▶ SET OF TASKS:
a. From the press release on the stockholder litigation settlement, write out the passage starting at "Corrections Corporation of America (NYSE: CXW)" and ending at "quarter of 2002.".
b. According to the press release on the stockholder litigation settlement, when is the settlement claims process for the remaining state court litigation expected to be completed?

▶ QUOTED PASSAGE:
============

Settlement Claims Process Completed in Final Settlement of Federal Portion Of Corrections Corporation of America Stockholder Litigation

January 2, 2002
NASHVILLE, Tenn., Jan 2, 2002 /PRNewswire via COMTEX/ --

Settlement Claims Process for State Portion Expected to Be Completed In First or Second Quarter of 2002

Corrections Corporation of America (NYSE: CXW) announced today that the settlement claims process has been completed in connection with the final settlement of previously outstanding stockholder litigation brought in federal court against the Company and certain of its current and former directors and executive officers. The settlement claims process for the settlement of the remaining state court litigation is currently expected to be completed during the first or second quarter of 2002.

============

▶ LISTING:
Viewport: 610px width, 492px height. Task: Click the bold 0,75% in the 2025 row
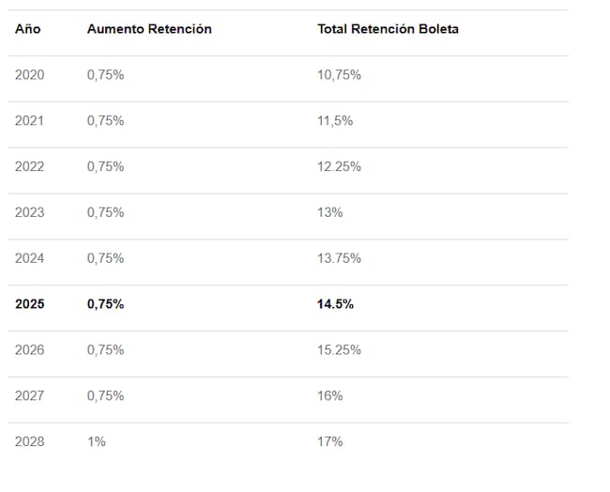(x=105, y=304)
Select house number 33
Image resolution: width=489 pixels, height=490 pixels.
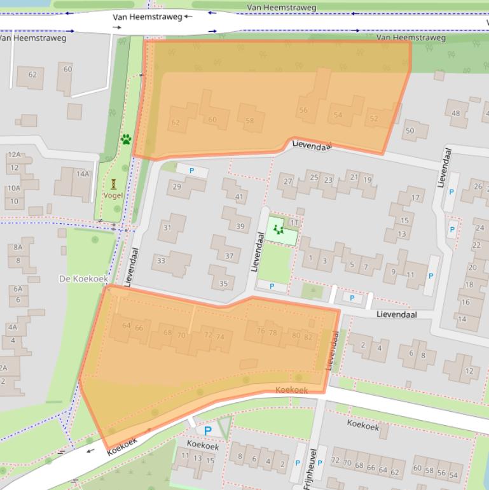click(161, 260)
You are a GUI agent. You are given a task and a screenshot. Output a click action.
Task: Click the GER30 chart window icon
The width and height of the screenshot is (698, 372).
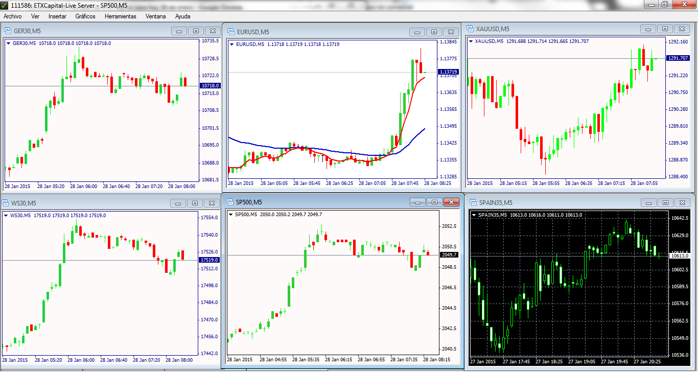[x=8, y=31]
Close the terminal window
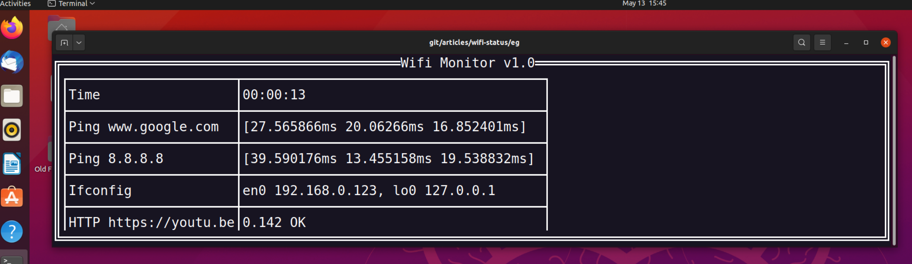This screenshot has height=264, width=912. click(x=886, y=43)
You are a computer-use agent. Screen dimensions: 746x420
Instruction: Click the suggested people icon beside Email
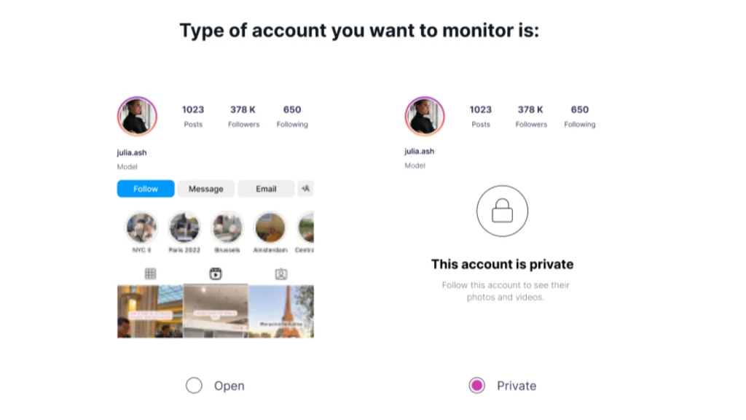305,189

============

▶ FULL ANSWERS:
a.
Corrections Corporation of America (NYSE: CXW) announced today that the settlement claims process has been completed in connection with the final settlement of previously outstanding stockholder litigation brought in federal court against the Company and certain of its current and former directors and executive officers. The settlement claims process for the settlement of the remaining state court litigation is currently expected to be completed during the first or second quarter of 2002.

b. During the first or second quarter of 2002.